Basically I want to access (read/write) a local (per thread) variable from anywhere inside of my kernal, e.g. both from inside the global function as well as from any device functions it happens to call. Basically, I want to have a local variable with global scope. The variable in question is the per-thread seed for my random number generator.
I suppose I could do something like
__device__ float foo(int*seed,...)
{
...
}
called like such:
foo(&seed,...)
but the pointer referencing/dereferencing disturbs me. Taken literally, it would force a write to addressable local memory (read:slow) followed by a read from the same location (read:slow+write dependent latency). Is the compiler smart enough to optimize the referencing out?
Short answer no, the compiler is not smart enough. Just compile with --keep-ptx. Humorous answer, calling NVCC a compiler is like calling an AMC Gremlin a monster truck. Think of it like an assembler.

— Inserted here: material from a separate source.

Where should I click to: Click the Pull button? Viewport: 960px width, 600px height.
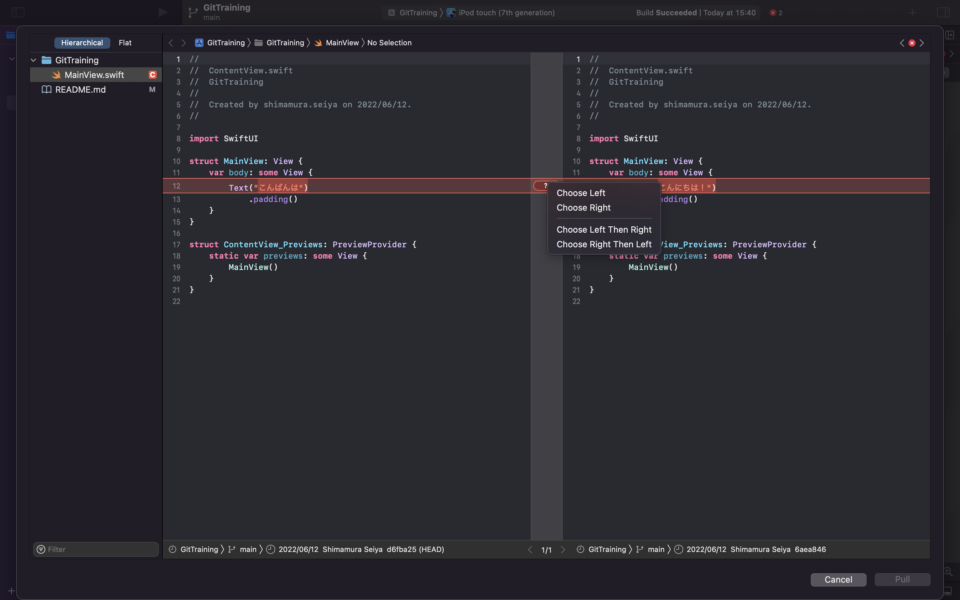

Long answer when you write your code and be explicit with regards to temporary calculations, variable types, pointers, etc. For example:
do:
i = (j * 4) % 6;
a[i] = b[j];
a[i + 32] = b[j + 32];
do not:
a[(j * 4) % 6] = b[j];
a[((j * 4) % 6) + 32] = b[j];
do:
for(i = 0; i < 32; i++)
a[i] = b[i];
do not (unrolls but does explicit increments at each step of the unroll):
for(i = 0; i < 32; i++)
*(a++) = *(b++);
As it doesn’t appear to use tri-graphs or any form of common statement collapsing, loop unrolling is somewhat lacking (example #2) and many other things found in compilers in the last decade. Play around with various code and --keep-ptx, then you’ll get a hang of how to tweak performance.

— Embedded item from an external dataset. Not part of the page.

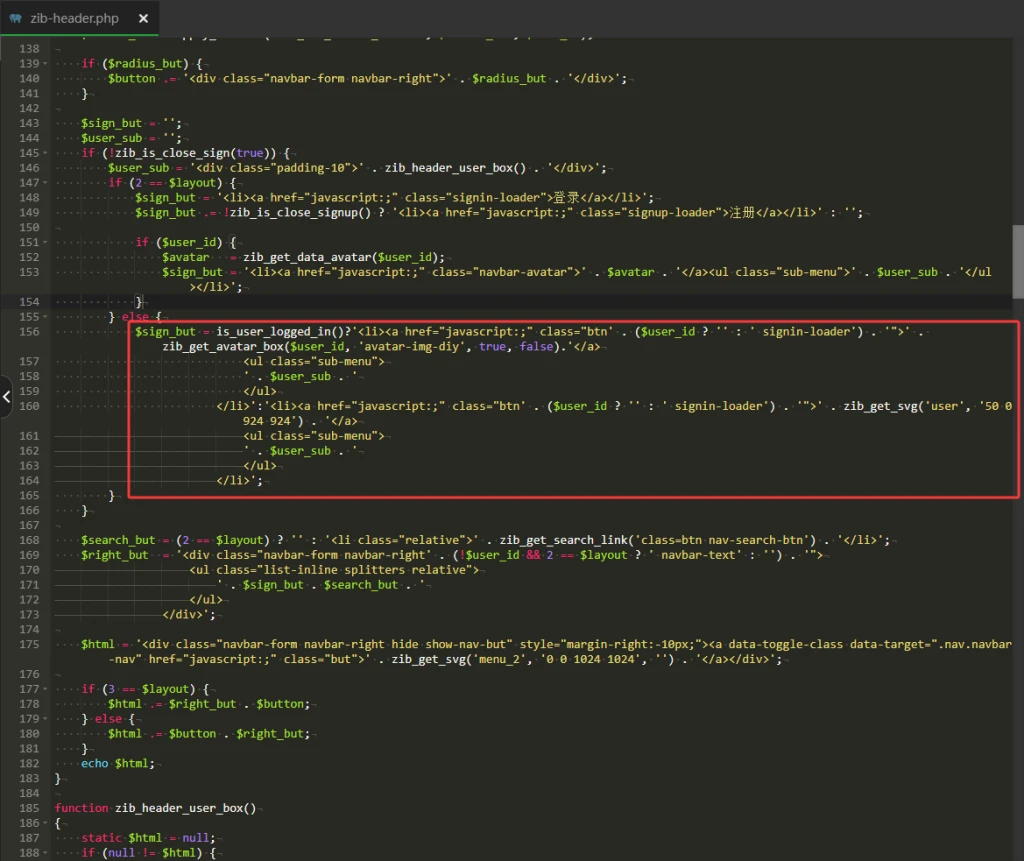Fold the user_id check at line 151
This screenshot has width=1024, height=861.
pos(47,242)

The problem with this is that I want to continue reseeding the RNG each time I call it. Otherwise, it won’t be very random! Thus, seed needs to retain whatever changes happened to it in foo() since it will certainly be used again later.
Thankfully, in this case, foo() is heavyweight enough that the pointer reference is completely hidden.
I suppose that I could make foo() a macro, though. The only real reason I have it as a function is for code readability.